There is a growing interest in the placenta as a critical agent in the transmission of maternal depression and infant outcomes. Placentation is a process which commences with blastocysts attaching to the uterine endometrium. The functioning placenta comes to serve a complex array of functions for the fetus including those of the lungs, intestine, kidney, liver, and a wide range of endocrine functions analogous to the pituitary and gonads (Luckett 1976). The investigation of placental biology in women who are depressed antenatally holds considerable promise in terms of understanding the biological mechanism involved in transmission of risk to offspring (Kaplan et al. 2008). The placenta functions as a temporary endocrine structure which regulates the transfer of nutrients to the fetus, but also protects the fetus from the growth-inhibiting effects of maternal glucocorticoids (Cottrell and Seckl 2009).

The placenta serves as a critical interface between maternal and fetal physiology and, in this respect, regulates the transfer of glucose, amino acids, ketones, and fatty acids. Alterations in maternal hormone levels across pregnancy potentially alter fetal development and conversely the production of placental hormones influences maternal physiology (Haig 1993). This implies a conceptual model where, across gestation, the maternal–fetal dyad is mostly mediated via the placenta which operates in a transactional manner across these two distinct organisms to facilitate fetal development. While it is clear that a proportion of such development is directed in a species typical manner by genomic information, there is also a significant role for input from the intrauterine environment which shapes the trajectory of early development.

There is an increasing research focus on the role of the placenta in the mediation of maternal prenatal distress and its impact on fetal development. Much of this research has focused on the enzyme type 2 isoform of 11beta-hydroxysteroid dehydrogenase (11β-HSD2) which specifically inactivates glucocorticoids, is highly expressed within the placenta, and has been suggested to play a role in the ontogeny of the fetal HPA axis (Cottrell and Seckl 2009). The expression level of 11β-HSD2 in the placenta directly influences the exposure of the fetus to circulating maternal stress hormones that cross the fetomaternal interface. Circulating cortisol concentrations in the fetus are typically around 13-fold lower than those in the mother, but there are portions of the placenta with less 11β-HSD2 enzyme allowing the fetus to be exposed to maternal cortisol in proportion to maternal cortisol level over pregnancy (O’donnell et al. 2009). In most cases placental 11β-HSD2 substantially reduces maternal cortisol transfer; however, around 10–20 % of maternal cortisol still contributes to fetal cortisol (Challis et al. 2001). Furthermore, the source of individual variation in placental 11β-HSD2 function remains an area of intense research focus at the present time with maternal stress, diet, and infection during pregnancy under current investigation.
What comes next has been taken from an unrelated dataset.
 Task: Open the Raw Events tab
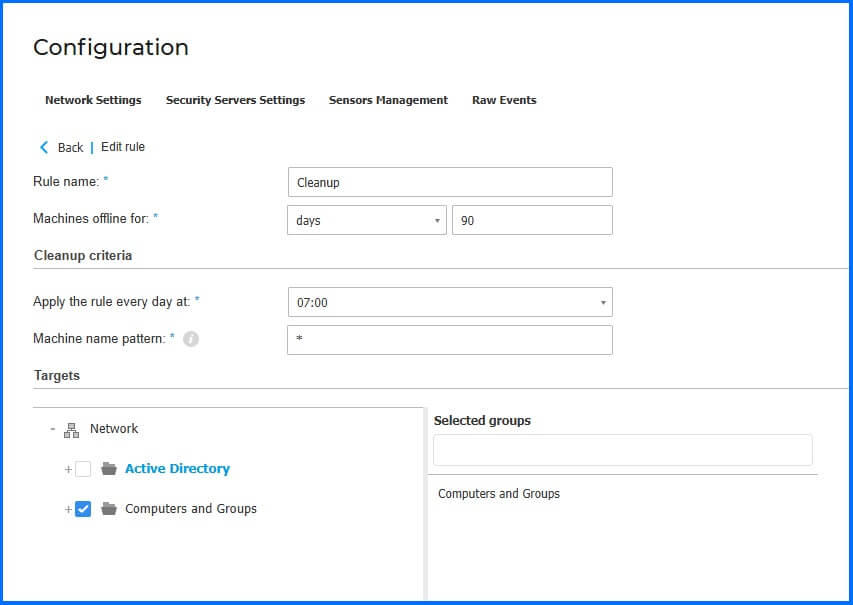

Placental 11β-HSD2 represents a key biomarker of fetal stress biology and one of the earliest indicators that a child is on a pathway of high stress reactivity. Two recent studies have direct relevance. O’Donnell reported a 30 % reduction in placental 11β-HSD2 expression when mothers experienced prenatal anxiety and depression (O’Donnell et al. 2012). A recent paper failed to replicate O'Donnell's findings and also reported no effect of SSRI treatment on levels of placental 11β-HSD2 gene expression (Ponder et al. 2011).

While the placental passage of cortisol is clearly an important mechanism for transmission of the effects of antenatal depression, this supposes that the effect is a direct one. Fetal brain development would need to be directly impacted by increased cortisol exposure. While this is plausible, there is an alternative hypothesis which is that conditions which impose high stress on a pregnant woman such as depression and anxiety have an impact on fetal development via restriction of intrauterine Arterial blood flow which induces hypoxia and limits nutrient supply to the developing fetus. Raised levels of maternal noradrenaline are associated with intrauterine arterial resistance and this mechanism requires additional investigation (Field 2011; Teixeira et al. 1999).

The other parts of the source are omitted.